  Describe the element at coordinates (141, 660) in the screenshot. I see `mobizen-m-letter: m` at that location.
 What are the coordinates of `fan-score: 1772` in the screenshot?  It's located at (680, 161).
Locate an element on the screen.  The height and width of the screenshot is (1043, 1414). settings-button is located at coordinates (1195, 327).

◇ ◇ ◇

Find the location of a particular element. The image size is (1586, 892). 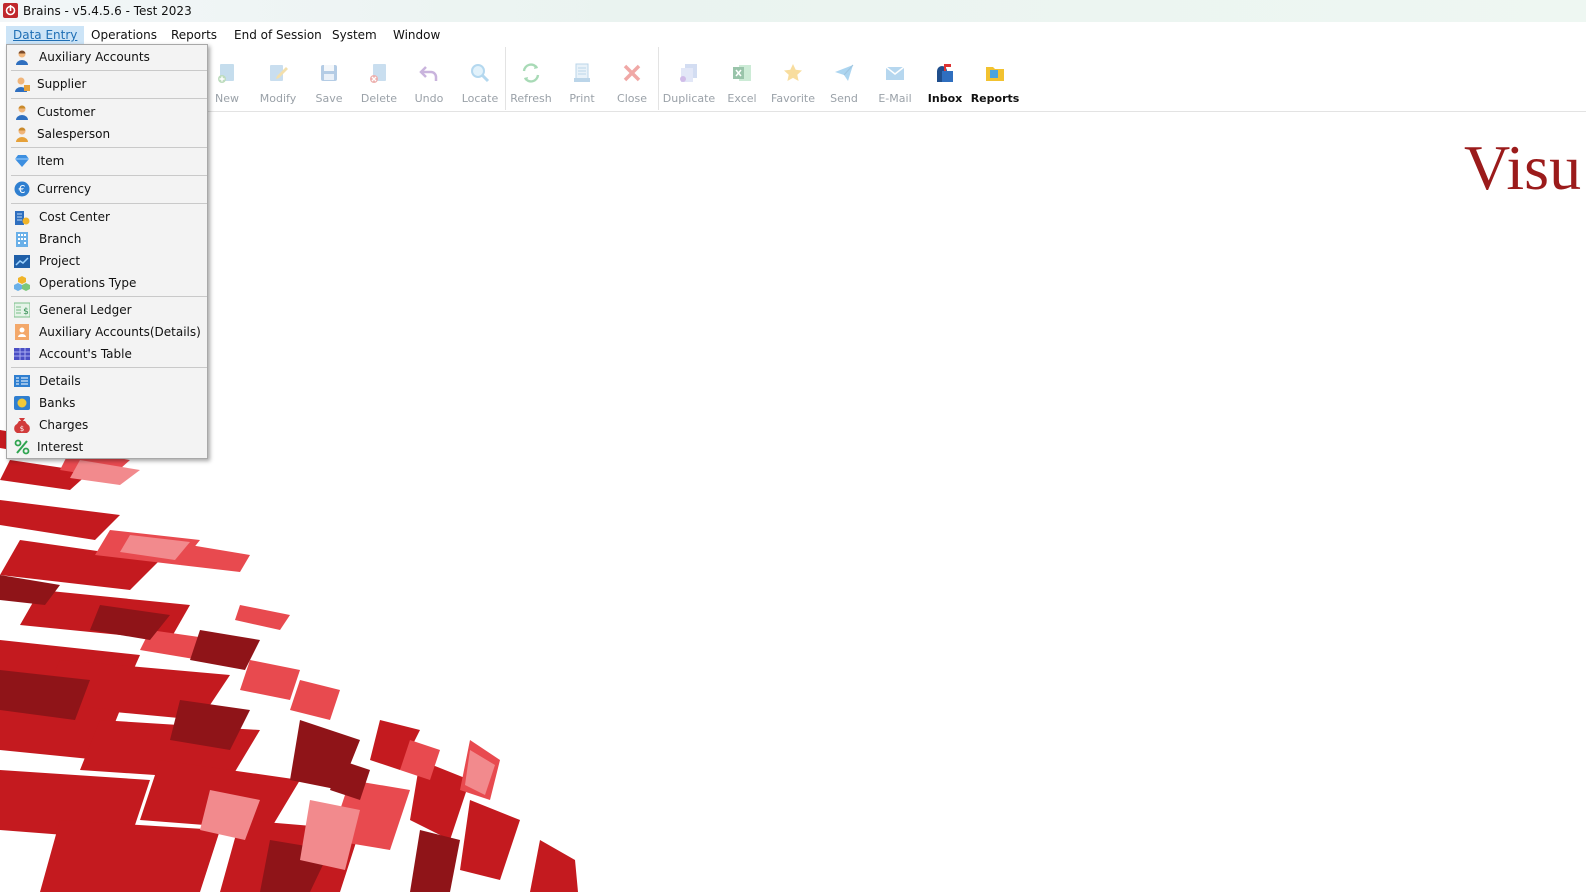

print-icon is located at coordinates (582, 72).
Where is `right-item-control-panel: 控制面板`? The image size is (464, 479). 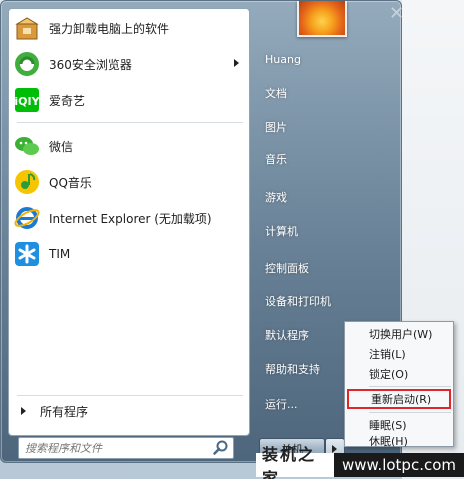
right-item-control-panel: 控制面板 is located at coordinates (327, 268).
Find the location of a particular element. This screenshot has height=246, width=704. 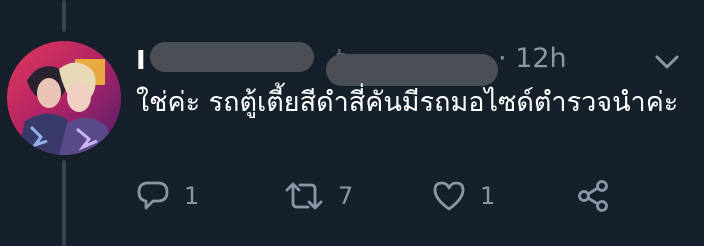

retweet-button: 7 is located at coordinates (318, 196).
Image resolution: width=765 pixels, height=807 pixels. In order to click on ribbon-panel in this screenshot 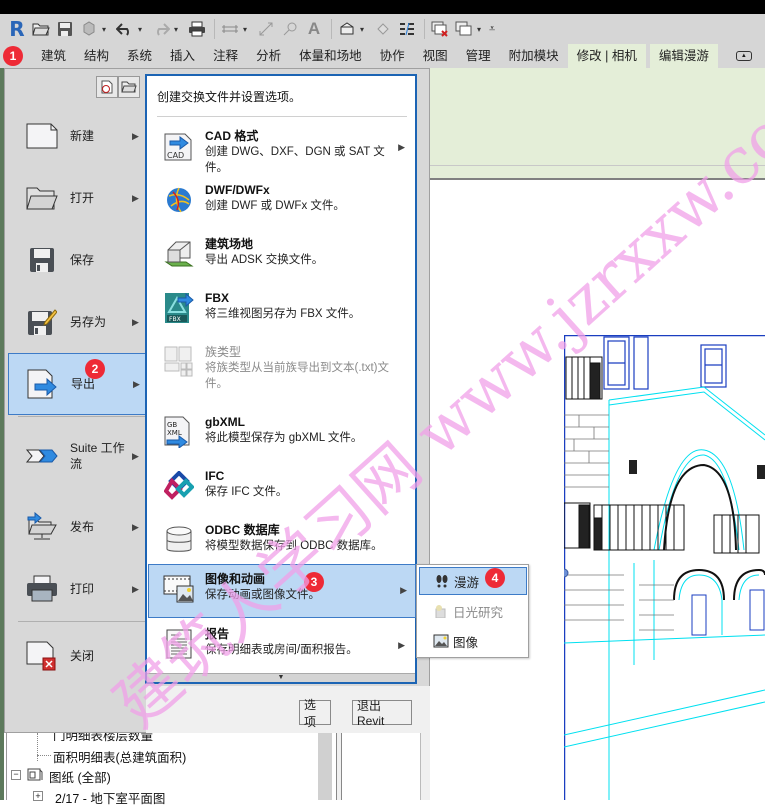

◇ ◇ ◇

■ **Exercise details**
Could you copy the listing word for word, starting at the line that contains "Describe the element" and stopping after the line that contains "Locate an element"?

■ **Expected answer**
  Describe the element at coordinates (141, 660) in the screenshot. I see `mobizen-m-letter: m` at that location.
 What are the coordinates of `fan-score: 1772` in the screenshot?  It's located at (680, 161).
Locate an element on the screen.  The height and width of the screenshot is (1043, 1414). settings-button is located at coordinates (1195, 327).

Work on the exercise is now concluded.